##### Input for this task #####

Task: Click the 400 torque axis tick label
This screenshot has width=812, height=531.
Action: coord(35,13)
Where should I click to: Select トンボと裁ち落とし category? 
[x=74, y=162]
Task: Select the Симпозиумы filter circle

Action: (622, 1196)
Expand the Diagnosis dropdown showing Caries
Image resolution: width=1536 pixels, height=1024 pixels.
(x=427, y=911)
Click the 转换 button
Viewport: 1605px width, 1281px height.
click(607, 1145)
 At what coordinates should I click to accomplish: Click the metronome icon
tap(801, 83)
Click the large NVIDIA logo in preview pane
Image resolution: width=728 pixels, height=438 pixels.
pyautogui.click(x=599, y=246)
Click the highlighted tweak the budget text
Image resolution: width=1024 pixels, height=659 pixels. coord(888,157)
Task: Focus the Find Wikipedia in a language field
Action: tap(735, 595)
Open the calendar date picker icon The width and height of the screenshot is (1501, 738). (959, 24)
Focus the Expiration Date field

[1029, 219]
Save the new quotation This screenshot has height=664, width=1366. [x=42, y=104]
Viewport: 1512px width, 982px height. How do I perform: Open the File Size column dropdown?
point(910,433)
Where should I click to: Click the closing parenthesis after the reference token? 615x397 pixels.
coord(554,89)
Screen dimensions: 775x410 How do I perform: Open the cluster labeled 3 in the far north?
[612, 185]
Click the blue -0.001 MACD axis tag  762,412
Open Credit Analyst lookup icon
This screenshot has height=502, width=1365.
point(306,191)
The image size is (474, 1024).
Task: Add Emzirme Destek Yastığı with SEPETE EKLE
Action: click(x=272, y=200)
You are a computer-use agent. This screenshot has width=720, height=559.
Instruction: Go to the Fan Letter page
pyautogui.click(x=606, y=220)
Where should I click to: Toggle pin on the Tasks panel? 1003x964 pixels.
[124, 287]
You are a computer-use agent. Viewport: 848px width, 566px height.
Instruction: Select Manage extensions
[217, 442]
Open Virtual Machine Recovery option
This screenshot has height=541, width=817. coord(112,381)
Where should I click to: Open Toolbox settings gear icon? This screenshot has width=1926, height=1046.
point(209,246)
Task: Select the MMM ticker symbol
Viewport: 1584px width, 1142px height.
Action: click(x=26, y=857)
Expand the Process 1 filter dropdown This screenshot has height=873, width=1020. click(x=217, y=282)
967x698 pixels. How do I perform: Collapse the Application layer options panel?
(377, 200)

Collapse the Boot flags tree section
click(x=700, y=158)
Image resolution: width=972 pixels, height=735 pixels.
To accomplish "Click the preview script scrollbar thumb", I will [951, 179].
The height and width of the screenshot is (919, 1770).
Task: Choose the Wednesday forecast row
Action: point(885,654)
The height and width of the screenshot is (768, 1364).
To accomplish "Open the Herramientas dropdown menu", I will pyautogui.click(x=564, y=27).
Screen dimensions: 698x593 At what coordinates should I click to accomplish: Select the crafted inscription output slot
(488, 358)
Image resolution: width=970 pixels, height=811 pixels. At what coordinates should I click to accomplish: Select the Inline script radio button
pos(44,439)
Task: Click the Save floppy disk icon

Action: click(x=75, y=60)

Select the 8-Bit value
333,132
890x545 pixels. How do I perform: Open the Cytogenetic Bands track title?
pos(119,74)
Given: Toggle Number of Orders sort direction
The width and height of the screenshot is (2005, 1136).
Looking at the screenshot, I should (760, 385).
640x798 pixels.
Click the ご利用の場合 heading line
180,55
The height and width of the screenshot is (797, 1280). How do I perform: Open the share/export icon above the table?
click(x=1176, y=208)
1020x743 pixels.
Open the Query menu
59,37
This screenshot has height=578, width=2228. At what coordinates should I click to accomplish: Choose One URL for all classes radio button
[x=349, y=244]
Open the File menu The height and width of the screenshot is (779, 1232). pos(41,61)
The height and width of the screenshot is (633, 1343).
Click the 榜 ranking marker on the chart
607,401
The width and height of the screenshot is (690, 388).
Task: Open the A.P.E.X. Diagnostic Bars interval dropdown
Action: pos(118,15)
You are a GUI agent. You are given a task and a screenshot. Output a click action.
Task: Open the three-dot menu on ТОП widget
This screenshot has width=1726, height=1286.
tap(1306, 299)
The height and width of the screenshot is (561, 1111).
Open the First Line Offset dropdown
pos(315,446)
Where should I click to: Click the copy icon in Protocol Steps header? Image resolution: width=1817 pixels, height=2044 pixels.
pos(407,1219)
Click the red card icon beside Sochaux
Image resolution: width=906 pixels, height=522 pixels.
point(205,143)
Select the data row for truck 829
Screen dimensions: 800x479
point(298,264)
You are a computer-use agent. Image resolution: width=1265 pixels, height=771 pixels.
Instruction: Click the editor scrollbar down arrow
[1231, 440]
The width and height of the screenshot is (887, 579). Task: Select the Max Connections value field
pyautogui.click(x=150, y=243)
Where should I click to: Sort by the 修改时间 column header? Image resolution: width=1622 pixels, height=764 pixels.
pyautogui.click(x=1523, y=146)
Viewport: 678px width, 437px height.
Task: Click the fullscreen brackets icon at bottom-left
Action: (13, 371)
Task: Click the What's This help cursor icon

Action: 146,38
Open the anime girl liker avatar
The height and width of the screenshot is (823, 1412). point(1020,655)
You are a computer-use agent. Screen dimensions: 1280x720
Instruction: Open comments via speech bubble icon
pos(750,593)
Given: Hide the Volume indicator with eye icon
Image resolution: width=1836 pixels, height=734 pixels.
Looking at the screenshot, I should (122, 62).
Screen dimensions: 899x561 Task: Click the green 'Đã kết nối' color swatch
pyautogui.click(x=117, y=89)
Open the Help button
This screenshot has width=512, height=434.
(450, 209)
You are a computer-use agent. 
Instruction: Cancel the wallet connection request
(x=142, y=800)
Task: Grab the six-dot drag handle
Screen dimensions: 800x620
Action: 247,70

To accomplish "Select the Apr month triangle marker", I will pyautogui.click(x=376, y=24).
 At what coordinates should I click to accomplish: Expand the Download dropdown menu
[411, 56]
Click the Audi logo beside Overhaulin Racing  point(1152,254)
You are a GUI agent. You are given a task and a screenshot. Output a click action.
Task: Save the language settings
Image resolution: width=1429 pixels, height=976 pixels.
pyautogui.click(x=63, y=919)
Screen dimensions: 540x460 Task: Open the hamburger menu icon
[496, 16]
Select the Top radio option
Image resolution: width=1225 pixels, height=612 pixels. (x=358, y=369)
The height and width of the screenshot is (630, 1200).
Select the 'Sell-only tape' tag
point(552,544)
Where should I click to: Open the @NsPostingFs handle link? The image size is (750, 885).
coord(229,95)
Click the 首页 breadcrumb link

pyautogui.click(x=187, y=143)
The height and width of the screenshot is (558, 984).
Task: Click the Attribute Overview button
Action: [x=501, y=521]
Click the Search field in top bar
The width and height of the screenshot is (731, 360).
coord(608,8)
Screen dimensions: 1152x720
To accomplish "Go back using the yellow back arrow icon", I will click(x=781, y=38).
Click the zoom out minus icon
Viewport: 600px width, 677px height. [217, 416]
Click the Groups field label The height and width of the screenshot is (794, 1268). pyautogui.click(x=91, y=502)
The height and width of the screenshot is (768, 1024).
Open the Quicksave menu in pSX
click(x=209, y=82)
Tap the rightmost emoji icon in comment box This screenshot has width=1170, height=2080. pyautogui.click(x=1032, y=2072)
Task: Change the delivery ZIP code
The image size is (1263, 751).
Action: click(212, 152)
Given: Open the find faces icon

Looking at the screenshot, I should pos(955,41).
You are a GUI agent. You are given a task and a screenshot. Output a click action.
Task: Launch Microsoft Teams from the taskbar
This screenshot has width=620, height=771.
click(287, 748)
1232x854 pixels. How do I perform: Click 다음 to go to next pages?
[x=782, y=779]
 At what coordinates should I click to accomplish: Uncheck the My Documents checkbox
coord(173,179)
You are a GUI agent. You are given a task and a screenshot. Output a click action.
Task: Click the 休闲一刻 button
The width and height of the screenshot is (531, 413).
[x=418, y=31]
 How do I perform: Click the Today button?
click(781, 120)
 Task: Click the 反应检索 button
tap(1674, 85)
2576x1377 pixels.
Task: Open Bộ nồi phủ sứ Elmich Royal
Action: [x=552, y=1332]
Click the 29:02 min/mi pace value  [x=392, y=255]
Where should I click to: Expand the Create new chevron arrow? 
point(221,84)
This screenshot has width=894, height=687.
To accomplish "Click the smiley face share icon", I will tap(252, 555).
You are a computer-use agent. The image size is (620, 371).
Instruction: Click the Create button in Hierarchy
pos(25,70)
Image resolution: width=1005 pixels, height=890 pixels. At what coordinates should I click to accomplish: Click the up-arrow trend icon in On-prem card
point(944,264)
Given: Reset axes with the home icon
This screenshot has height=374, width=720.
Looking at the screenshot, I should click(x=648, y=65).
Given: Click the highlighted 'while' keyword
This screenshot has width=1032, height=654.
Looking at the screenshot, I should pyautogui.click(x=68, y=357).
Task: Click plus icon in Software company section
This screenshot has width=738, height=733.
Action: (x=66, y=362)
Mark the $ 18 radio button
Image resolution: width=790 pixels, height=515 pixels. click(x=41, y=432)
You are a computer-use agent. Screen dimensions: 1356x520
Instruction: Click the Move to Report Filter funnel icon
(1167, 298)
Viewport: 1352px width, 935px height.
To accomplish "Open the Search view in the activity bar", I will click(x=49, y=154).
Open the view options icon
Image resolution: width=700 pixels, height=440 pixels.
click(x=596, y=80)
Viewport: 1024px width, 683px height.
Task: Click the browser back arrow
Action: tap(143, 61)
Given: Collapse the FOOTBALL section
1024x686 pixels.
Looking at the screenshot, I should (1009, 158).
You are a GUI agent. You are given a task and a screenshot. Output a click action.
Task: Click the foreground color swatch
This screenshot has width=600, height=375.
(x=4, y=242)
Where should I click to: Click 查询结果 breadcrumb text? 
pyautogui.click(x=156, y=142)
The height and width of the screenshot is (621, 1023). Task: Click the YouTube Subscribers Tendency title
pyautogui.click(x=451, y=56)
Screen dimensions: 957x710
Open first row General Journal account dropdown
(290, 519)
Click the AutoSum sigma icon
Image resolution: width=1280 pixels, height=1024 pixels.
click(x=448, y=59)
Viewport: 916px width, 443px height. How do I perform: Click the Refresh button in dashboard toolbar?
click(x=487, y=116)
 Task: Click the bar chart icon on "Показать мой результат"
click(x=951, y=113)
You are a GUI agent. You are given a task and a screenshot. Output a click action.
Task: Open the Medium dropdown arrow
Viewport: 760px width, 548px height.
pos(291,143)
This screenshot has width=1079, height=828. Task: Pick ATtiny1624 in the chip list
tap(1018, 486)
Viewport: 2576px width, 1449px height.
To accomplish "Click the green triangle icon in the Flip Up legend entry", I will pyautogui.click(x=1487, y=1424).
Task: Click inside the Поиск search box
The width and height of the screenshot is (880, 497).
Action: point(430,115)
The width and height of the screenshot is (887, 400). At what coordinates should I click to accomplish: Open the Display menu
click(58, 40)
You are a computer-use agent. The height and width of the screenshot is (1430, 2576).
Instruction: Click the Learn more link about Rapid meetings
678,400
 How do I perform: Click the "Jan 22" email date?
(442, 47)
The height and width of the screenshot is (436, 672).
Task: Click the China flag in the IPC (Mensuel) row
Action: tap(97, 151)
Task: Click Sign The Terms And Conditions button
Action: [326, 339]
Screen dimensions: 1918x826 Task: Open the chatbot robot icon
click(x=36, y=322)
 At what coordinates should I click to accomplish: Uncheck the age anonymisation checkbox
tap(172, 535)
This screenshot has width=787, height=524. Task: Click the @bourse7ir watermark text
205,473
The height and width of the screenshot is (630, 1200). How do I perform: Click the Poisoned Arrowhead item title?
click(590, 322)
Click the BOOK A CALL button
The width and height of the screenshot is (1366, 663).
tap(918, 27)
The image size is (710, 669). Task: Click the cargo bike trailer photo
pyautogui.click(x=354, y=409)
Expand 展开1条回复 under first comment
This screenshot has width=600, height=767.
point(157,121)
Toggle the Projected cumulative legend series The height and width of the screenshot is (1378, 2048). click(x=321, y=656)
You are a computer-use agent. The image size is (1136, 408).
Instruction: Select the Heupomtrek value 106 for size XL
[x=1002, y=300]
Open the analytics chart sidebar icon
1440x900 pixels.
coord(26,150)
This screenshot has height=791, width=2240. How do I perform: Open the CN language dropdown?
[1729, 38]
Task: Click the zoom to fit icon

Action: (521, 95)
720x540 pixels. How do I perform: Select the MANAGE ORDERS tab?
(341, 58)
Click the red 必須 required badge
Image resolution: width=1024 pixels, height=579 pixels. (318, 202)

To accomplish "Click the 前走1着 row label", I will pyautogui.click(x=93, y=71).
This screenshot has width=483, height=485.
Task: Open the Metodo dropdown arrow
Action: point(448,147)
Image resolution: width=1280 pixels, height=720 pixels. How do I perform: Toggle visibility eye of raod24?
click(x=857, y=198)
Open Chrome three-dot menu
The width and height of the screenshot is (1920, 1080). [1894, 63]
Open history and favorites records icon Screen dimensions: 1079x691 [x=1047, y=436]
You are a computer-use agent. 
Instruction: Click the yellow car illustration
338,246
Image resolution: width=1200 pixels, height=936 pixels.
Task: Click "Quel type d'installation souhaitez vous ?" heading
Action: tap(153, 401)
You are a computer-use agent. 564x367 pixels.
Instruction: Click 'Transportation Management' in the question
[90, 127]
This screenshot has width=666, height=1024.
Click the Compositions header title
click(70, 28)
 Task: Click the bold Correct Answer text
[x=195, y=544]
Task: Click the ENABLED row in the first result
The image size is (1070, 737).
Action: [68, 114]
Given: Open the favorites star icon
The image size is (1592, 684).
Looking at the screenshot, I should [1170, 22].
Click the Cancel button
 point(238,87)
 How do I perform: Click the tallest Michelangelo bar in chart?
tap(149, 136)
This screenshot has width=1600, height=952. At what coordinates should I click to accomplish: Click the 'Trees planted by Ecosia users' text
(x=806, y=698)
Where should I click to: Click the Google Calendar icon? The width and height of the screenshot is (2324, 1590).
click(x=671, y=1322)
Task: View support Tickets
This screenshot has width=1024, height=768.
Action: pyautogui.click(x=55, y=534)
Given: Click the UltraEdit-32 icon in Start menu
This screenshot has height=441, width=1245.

#####

Problem
Express the lines starting at the one that contains "The height and width of the screenshot is (630, 1200). How" and ending at the one that contains "Action: point(448,147)" as a numbered list, with blank lines left out.

Reply
1. The height and width of the screenshot is (630, 1200). How do I perform: Click the Poisoned Arrowhead item title?
2. click(590, 322)
3. Click the BOOK A CALL button
4. The width and height of the screenshot is (1366, 663).
5. tap(918, 27)
6. The image size is (710, 669). Task: Click the cargo bike trailer photo
7. pyautogui.click(x=354, y=409)
8. Expand 展开1条回复 under first comment
9. This screenshot has width=600, height=767.
10. point(157,121)
11. Toggle the Projected cumulative legend series The height and width of the screenshot is (1378, 2048). click(x=321, y=656)
12. You are a computer-use agent. The image size is (1136, 408).
13. Instruction: Select the Heupomtrek value 106 for size XL
14. [x=1002, y=300]
15. Open the analytics chart sidebar icon
16. 1440x900 pixels.
17. coord(26,150)
18. This screenshot has height=791, width=2240. How do I perform: Open the CN language dropdown?
19. [1729, 38]
20. Task: Click the zoom to fit icon
21. Action: (521, 95)
22. 720x540 pixels. How do I perform: Select the MANAGE ORDERS tab?
23. (341, 58)
24. Click the red 必須 required badge
25. Image resolution: width=1024 pixels, height=579 pixels. (318, 202)
26. To accomplish "Click the 前走1着 row label", I will pyautogui.click(x=93, y=71).
27. This screenshot has width=483, height=485.
28. Task: Open the Metodo dropdown arrow
29. Action: point(448,147)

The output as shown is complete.